------ RECORDS TO PROCESS

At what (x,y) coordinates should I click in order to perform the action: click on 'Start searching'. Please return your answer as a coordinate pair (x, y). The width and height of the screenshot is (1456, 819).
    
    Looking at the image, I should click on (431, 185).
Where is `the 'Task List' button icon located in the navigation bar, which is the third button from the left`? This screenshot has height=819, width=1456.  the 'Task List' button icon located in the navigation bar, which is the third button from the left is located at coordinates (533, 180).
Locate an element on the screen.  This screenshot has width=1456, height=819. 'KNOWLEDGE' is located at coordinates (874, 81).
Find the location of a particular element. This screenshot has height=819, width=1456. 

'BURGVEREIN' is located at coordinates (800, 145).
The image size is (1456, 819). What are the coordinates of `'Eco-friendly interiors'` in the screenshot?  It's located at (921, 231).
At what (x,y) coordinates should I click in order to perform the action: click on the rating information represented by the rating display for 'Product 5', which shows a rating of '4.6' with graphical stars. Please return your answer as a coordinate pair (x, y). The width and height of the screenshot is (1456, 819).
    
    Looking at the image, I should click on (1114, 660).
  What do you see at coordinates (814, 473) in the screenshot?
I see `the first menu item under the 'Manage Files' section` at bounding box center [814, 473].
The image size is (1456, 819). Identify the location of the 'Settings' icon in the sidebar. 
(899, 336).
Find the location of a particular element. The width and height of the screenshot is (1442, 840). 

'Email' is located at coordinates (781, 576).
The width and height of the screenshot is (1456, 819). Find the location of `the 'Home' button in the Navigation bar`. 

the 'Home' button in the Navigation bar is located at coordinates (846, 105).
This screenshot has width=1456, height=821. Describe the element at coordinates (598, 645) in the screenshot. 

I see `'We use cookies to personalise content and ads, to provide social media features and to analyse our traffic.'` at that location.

------------

▶ _TASK OBJECTIVE_
Copy out the data above word for word, keeping every line as it appears.

▶ _TASK OUTPUT_
At what (x,y) coordinates should I click in order to perform the action: click on 'Start searching'. Please return your answer as a coordinate pair (x, y). The width and height of the screenshot is (1456, 819).
    
    Looking at the image, I should click on (431, 185).
Where is `the 'Task List' button icon located in the navigation bar, which is the third button from the left`? This screenshot has height=819, width=1456.  the 'Task List' button icon located in the navigation bar, which is the third button from the left is located at coordinates (533, 180).
Locate an element on the screen.  This screenshot has width=1456, height=819. 'KNOWLEDGE' is located at coordinates (874, 81).
Find the location of a particular element. This screenshot has height=819, width=1456. 

'BURGVEREIN' is located at coordinates (800, 145).
The image size is (1456, 819). What are the coordinates of `'Eco-friendly interiors'` in the screenshot?  It's located at (921, 231).
At what (x,y) coordinates should I click in order to perform the action: click on the rating information represented by the rating display for 'Product 5', which shows a rating of '4.6' with graphical stars. Please return your answer as a coordinate pair (x, y). The width and height of the screenshot is (1456, 819).
    
    Looking at the image, I should click on (1114, 660).
  What do you see at coordinates (814, 473) in the screenshot?
I see `the first menu item under the 'Manage Files' section` at bounding box center [814, 473].
The image size is (1456, 819). Identify the location of the 'Settings' icon in the sidebar. 
(899, 336).
Find the location of a particular element. The width and height of the screenshot is (1442, 840). 

'Email' is located at coordinates (781, 576).
The width and height of the screenshot is (1456, 819). Find the location of `the 'Home' button in the Navigation bar`. 

the 'Home' button in the Navigation bar is located at coordinates (846, 105).
This screenshot has width=1456, height=821. Describe the element at coordinates (598, 645) in the screenshot. 

I see `'We use cookies to personalise content and ads, to provide social media features and to analyse our traffic.'` at that location.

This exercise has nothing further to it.